India’s farm sector accounts for 15 percent of its economy and the monsoons are crucial, considering that half the country’s farmland lacks irrigation.

A heavy downpour early last month had lifted the country-wide rain surplus to 28 percent, raising farmers’ hopes of a good June-September monsoon season despite forecasts for the emergence of an El Nino weather pattern.

However, rain is now six percent below normal following the dry spell with the deficit as high as 52 percent in some regions, weather department data shows.

“Sowing has nearly stopped due to the dry spell. Even sown crops are under severe stress,” said Vikas Deshmukh, agriculture commissioner of Maharashtra state, India’s second-biggest cotton and soybean producer and its top sugar producer.

Indian farmers had initially rushed to seed their crops after ample rain, bringing total planting levels to 110 million acres by July 10, up 62 percent year on year.

However, the higher number does not give a correct picture because last year’s monsoon was delayed and so was seeding, said B.V. Mehta, executive director of the Solvent Extractors’ Association.

In 2013, when rains were ample, farmers had planted nearly 128.5 million acres by this time.

The fate of a single crop can be the difference between life and death for millions of farmers in India, where three fifths of the population depend on agriculture for their livelihood.

Earlier this year, dozens of debt-laden farmers committed suicide after damage from unseasonal rain during the harvest of the winter crop. A poor summer crop would exacerbate the pain for prime minister Narendra Modi’s government, which is struggling to address rural distress.

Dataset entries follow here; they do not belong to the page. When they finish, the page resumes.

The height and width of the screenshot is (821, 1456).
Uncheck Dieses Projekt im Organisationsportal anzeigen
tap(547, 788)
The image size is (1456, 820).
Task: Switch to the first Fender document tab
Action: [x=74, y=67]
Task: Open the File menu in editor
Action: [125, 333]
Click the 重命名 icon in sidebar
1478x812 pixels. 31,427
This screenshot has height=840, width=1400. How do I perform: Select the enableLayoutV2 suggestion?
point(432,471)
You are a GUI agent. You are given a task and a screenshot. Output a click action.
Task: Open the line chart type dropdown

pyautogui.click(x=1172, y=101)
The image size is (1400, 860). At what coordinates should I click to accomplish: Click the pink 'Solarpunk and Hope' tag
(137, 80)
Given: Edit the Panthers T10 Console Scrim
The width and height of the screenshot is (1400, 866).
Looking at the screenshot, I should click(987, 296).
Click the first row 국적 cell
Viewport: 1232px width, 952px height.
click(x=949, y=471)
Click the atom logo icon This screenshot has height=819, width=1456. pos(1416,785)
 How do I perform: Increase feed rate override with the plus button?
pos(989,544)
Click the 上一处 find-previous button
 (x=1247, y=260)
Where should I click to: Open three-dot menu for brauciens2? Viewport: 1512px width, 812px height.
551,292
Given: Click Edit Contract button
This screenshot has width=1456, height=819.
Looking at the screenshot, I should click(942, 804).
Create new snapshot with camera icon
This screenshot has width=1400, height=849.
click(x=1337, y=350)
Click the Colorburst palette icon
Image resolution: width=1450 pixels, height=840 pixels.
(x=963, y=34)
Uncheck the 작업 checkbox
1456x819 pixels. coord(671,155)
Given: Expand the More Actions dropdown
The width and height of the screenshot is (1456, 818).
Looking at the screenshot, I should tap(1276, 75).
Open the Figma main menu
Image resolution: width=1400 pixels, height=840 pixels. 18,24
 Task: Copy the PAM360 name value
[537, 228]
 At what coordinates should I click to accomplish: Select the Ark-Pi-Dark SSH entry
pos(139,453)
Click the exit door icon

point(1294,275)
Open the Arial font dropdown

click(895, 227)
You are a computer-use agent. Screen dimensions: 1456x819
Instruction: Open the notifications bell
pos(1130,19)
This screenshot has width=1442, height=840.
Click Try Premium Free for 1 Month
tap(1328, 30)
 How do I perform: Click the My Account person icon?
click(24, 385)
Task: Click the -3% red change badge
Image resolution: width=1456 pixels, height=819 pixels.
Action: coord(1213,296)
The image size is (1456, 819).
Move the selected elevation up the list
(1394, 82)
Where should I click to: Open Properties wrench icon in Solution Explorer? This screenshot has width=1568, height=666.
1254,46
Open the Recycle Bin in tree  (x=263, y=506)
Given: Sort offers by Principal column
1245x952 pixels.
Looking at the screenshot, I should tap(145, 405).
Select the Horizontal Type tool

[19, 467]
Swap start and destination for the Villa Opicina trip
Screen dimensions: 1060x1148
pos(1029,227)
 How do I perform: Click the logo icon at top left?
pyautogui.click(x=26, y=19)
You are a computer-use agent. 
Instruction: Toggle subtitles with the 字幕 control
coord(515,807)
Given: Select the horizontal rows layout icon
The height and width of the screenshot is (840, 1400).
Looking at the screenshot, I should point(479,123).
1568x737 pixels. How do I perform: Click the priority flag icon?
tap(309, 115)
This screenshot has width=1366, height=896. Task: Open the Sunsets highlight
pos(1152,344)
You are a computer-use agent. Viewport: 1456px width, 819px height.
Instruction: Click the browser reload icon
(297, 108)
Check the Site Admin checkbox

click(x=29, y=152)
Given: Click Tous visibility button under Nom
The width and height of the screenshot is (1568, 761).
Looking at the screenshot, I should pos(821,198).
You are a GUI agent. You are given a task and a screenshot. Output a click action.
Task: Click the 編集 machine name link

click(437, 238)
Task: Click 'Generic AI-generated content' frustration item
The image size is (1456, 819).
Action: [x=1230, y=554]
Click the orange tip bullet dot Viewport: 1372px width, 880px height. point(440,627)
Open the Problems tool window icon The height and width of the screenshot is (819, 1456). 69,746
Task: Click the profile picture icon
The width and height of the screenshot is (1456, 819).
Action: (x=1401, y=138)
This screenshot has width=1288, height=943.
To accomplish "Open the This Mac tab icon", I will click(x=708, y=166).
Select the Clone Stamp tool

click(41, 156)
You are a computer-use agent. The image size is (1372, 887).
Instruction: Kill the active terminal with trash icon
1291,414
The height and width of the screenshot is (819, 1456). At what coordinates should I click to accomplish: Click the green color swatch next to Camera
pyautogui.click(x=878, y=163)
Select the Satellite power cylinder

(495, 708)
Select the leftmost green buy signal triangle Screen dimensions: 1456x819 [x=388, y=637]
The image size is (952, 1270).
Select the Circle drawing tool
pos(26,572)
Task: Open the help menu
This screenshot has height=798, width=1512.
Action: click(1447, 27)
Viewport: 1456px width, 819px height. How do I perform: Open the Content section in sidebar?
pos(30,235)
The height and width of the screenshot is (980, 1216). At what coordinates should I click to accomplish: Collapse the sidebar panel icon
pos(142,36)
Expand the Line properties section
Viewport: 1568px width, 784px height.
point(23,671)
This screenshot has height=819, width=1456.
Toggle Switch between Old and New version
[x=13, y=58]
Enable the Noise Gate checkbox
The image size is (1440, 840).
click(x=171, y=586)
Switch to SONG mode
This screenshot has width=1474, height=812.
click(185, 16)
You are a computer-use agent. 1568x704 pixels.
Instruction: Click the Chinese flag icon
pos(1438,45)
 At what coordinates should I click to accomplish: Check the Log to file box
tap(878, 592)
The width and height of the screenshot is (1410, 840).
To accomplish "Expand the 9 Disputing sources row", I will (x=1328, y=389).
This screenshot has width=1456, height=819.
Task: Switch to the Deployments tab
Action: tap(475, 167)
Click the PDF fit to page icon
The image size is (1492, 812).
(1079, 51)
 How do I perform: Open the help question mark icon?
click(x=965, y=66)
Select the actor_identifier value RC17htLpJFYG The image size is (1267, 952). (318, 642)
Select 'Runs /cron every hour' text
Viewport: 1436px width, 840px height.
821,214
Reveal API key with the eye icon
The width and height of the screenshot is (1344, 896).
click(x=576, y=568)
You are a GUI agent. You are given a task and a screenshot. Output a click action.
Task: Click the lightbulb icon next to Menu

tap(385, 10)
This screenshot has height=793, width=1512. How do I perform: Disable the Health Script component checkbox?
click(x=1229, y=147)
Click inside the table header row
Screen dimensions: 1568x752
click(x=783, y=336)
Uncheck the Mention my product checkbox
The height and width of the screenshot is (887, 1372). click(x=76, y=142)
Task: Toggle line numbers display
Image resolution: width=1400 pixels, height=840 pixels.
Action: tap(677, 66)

“I can sow crops once again when we get rains, but I don’t have money to buy seeds,” said Narayan Patil, a farmer from Sarve village in Jalgaon district, 400 kilometres northeast to Mumbai.

The outlook is grim for many farmers. The official forecast remains that this year India could suffer its first drought since 2009 because of El Nino, which can lead to scorching weather across Asia.

Maximum temperatures in central and southern India are currently up to 6 C above normal, hurting crop growth, said Nitin Kalantri, a pulses dealer.

A drop in domestic production could lift overseas purchases of edible oils and pulses by India, the world’s biggest importer of both, while limiting its rice and cotton exports.